Unassembled AChR subunits are degraded by ERAD. (A) Representative autoradiographs from pulse–chase assays of AChR subunit-expressing cell lines show degradation of each subunit in the absence (left) and presence (right) of LACT. (B) Composite degradation rates for unassembled AChR subunits. Subunit band intensities were quantified for CTRL (○) and LACT (•) and plotted as a percentage of the starting amount (time=0). Data are shown as the mean±s.e.m. of at least three experiments. t_1/2 values for CTRL (α: 77 min; β-HA: 42 min; γ-HA: 30 min; ɛ-HA: 57 min; δ: 57 min) and LACT (α:123 min; β-HA: >180 min; γ-HA: 120 min; ɛ-HA: 180 min; δ: 111 min) were determined from the composite data. (C) Western blot of α subunit-expressing cells treated for 4.5 h with vehicle (CTRL, lane 1), MG-115 (lane 2), or treated with MG-115 and denatured by SDS prior to immunoprecipitation (lane 3). tsA201 cells treated with vehicle (CTRL, lane 4) or MG-115 (lane 5).
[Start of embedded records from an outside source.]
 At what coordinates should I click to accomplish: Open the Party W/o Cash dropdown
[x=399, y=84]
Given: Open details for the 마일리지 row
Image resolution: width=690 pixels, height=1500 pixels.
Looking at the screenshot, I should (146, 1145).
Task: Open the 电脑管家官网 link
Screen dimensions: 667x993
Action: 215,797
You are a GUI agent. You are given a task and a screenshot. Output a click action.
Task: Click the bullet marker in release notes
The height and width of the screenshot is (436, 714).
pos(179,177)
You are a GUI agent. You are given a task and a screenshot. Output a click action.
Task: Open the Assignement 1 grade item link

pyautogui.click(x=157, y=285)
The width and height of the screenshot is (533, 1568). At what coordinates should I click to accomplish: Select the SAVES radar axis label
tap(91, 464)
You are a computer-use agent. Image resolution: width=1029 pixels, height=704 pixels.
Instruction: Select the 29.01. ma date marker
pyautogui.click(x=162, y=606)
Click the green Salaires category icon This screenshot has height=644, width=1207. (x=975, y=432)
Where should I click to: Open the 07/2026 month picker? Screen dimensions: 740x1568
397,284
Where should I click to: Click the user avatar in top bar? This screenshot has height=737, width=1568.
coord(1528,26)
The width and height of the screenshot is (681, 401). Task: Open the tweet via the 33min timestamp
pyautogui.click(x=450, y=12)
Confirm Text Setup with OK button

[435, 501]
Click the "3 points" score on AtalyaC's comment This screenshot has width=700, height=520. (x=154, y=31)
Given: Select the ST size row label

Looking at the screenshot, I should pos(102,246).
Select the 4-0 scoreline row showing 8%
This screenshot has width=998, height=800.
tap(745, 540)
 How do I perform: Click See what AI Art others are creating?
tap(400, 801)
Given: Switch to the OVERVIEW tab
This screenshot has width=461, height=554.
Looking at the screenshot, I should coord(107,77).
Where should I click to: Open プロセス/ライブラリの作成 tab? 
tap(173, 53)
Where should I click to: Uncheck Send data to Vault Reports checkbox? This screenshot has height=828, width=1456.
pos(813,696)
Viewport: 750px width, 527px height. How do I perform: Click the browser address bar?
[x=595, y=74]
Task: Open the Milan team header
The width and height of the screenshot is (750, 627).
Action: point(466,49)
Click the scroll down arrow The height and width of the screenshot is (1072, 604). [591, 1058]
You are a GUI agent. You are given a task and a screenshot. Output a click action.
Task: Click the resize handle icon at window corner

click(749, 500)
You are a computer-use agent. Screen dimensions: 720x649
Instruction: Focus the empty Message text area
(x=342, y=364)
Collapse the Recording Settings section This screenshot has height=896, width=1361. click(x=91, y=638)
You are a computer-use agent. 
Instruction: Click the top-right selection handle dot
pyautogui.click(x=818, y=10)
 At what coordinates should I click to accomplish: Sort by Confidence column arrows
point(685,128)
Samples were immunoprecipitated by mAb P22 and probed with anti-Ub (top) and anti-α (bottom). (D) Western blot of β-HA, ɛ-HA or δ subunits from stably expressing cells treated with MG-115 probed with anti-Ub (top) and subunit-specific antibodies (bottom), as above. (E) Anti-Ub Western blot of assembled and unassembled AChR subunits in myotubes treated for 4.5 h with LACT. Assembled AChRs and complexes were affinity purified from cell lysates by Bgt-Seph (lanes 1 and 2) while residual non-Bgt binding/unassembled subunits were collected from SDS-denatured secondary supernatants by immunoprecipitation with mAbP22 (α, lanes 4 and 5), mAb148 (β, lanes 6 and 7) or mAb88b (δ, lanes 8 and 9).